(Stored data)
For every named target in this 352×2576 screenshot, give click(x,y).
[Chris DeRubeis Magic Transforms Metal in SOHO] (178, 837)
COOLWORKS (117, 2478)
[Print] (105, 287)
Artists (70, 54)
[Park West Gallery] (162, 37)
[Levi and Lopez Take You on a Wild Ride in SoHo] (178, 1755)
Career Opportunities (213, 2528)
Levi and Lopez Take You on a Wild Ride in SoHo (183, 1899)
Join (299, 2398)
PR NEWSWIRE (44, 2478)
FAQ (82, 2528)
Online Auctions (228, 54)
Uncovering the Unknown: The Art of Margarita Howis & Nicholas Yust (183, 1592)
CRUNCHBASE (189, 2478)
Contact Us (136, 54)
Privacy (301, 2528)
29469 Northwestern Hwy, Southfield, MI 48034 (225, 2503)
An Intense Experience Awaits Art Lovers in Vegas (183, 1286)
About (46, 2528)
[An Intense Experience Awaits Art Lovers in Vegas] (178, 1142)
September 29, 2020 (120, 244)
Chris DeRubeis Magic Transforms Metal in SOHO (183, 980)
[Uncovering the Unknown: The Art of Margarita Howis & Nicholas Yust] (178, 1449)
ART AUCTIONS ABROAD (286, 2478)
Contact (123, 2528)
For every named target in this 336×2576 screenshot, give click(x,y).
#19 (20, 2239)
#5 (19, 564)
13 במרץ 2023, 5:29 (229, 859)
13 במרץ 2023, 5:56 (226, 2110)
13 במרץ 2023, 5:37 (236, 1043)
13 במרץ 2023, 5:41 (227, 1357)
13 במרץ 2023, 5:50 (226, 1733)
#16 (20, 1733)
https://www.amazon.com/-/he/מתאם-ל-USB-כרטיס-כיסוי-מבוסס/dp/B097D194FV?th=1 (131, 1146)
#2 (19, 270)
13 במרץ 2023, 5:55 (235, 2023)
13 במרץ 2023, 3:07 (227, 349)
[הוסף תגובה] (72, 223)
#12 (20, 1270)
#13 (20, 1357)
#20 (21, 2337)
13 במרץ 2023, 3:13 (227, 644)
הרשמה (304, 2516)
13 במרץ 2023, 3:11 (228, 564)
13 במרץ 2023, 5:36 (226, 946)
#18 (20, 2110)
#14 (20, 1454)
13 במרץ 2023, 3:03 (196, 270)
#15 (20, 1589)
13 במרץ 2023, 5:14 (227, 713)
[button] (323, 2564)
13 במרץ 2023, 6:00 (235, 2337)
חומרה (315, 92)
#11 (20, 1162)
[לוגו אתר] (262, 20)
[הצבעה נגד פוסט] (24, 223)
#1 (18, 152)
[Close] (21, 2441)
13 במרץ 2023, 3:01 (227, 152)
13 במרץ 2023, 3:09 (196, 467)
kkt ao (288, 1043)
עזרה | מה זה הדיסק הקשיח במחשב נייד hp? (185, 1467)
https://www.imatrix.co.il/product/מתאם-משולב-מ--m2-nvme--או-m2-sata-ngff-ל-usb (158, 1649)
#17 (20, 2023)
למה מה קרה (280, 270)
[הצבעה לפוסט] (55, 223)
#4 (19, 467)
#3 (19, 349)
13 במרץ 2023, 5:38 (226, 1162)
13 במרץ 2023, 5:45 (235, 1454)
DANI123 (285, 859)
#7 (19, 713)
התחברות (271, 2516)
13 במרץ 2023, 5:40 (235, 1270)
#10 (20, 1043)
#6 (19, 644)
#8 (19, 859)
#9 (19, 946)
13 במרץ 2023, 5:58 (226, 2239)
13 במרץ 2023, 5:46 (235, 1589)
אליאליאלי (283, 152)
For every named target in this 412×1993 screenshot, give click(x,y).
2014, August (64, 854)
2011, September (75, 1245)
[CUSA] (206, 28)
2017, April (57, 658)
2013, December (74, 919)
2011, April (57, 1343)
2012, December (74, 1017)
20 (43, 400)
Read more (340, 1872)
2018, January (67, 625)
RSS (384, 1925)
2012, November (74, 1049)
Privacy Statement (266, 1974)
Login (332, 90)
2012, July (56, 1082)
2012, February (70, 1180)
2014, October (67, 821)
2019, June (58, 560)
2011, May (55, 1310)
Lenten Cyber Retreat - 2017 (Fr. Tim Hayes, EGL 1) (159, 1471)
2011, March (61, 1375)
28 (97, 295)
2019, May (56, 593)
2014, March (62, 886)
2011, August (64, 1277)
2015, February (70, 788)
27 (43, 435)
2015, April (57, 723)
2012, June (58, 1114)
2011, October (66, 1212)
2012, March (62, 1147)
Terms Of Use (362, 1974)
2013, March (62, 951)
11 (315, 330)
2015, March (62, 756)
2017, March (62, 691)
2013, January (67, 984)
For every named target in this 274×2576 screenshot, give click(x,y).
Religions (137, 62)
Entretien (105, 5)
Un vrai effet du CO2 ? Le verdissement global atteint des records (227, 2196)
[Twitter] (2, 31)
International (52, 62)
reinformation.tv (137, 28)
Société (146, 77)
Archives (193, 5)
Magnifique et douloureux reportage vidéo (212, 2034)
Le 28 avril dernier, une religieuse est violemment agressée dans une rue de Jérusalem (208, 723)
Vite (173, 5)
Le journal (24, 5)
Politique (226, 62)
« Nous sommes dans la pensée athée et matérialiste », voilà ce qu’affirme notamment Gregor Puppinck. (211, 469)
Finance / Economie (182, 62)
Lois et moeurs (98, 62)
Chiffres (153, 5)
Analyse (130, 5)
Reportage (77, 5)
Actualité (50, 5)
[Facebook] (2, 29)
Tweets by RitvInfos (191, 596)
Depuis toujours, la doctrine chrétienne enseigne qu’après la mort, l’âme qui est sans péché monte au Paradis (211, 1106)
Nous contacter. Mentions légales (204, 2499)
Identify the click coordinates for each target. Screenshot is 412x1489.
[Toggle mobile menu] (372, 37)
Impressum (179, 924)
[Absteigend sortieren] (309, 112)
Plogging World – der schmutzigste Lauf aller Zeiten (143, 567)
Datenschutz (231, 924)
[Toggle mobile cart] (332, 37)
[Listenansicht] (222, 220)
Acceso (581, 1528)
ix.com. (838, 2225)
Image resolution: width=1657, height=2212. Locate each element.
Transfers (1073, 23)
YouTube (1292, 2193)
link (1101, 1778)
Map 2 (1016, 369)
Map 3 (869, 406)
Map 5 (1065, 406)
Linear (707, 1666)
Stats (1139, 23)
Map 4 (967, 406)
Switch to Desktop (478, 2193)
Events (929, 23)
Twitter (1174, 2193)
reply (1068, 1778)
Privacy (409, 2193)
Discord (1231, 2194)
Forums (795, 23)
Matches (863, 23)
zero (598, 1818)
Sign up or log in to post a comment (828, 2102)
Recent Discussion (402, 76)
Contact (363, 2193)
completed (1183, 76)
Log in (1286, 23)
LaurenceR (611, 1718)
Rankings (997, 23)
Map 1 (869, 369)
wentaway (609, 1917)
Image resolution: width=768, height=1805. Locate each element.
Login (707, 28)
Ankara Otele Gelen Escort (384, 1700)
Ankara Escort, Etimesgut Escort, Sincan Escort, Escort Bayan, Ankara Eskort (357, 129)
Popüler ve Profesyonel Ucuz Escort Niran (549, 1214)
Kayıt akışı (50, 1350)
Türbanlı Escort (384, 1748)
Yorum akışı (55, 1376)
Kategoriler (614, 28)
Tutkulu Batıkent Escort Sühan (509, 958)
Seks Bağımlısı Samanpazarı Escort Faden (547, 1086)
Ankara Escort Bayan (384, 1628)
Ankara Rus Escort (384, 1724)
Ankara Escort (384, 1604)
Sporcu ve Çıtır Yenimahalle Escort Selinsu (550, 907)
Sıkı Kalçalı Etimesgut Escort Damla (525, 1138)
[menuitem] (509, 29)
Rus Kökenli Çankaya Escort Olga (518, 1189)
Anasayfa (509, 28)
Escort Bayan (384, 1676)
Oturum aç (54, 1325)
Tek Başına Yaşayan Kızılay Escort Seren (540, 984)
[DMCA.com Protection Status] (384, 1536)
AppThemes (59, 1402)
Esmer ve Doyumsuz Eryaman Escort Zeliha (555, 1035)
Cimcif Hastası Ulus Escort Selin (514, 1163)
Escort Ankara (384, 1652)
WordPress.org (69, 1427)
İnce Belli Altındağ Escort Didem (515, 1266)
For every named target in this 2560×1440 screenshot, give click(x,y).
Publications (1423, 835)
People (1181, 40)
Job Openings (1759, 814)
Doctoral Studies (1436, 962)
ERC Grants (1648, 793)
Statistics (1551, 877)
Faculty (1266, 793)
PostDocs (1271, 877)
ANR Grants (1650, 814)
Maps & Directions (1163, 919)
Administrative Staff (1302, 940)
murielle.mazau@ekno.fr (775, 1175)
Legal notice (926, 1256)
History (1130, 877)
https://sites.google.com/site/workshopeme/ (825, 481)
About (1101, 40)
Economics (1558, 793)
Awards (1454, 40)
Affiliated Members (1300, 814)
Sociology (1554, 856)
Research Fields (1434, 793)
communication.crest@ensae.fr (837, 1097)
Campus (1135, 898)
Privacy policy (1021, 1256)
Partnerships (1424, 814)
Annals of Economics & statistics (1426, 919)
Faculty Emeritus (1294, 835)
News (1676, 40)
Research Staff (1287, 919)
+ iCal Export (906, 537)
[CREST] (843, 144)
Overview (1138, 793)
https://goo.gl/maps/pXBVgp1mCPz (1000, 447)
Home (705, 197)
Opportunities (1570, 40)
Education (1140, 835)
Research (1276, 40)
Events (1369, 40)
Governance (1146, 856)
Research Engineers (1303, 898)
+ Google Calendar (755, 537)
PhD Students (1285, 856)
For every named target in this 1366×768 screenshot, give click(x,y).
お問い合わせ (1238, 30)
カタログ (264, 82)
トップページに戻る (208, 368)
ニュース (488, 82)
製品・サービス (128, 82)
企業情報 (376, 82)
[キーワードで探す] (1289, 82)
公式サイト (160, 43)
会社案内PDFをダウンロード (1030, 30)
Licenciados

* Work to complete
Can you write out the lines above, from the first one through the one containing "For every named target in this 336×2576", exactly as they appear and nothing more?

* Task answer
For every named target in this 352×2576 screenshot, give click(x,y).
[Chris DeRubeis Magic Transforms Metal in SOHO] (178, 837)
COOLWORKS (117, 2478)
[Print] (105, 287)
Artists (70, 54)
[Park West Gallery] (162, 37)
[Levi and Lopez Take You on a Wild Ride in SoHo] (178, 1755)
Career Opportunities (213, 2528)
Levi and Lopez Take You on a Wild Ride in SoHo (183, 1899)
Join (299, 2398)
PR NEWSWIRE (44, 2478)
FAQ (82, 2528)
Online Auctions (228, 54)
Uncovering the Unknown: The Art of Margarita Howis & Nicholas Yust (183, 1592)
CRUNCHBASE (189, 2478)
Contact Us (136, 54)
Privacy (301, 2528)
29469 Northwestern Hwy, Southfield, MI 48034 (225, 2503)
An Intense Experience Awaits Art Lovers in Vegas (183, 1286)
About (46, 2528)
[An Intense Experience Awaits Art Lovers in Vegas] (178, 1142)
September 29, 2020 (120, 244)
Chris DeRubeis Magic Transforms Metal in SOHO (183, 980)
[Uncovering the Unknown: The Art of Margarita Howis & Nicholas Yust] (178, 1449)
ART AUCTIONS ABROAD (286, 2478)
Contact (123, 2528)
For every named target in this 336×2576 screenshot, give click(x,y).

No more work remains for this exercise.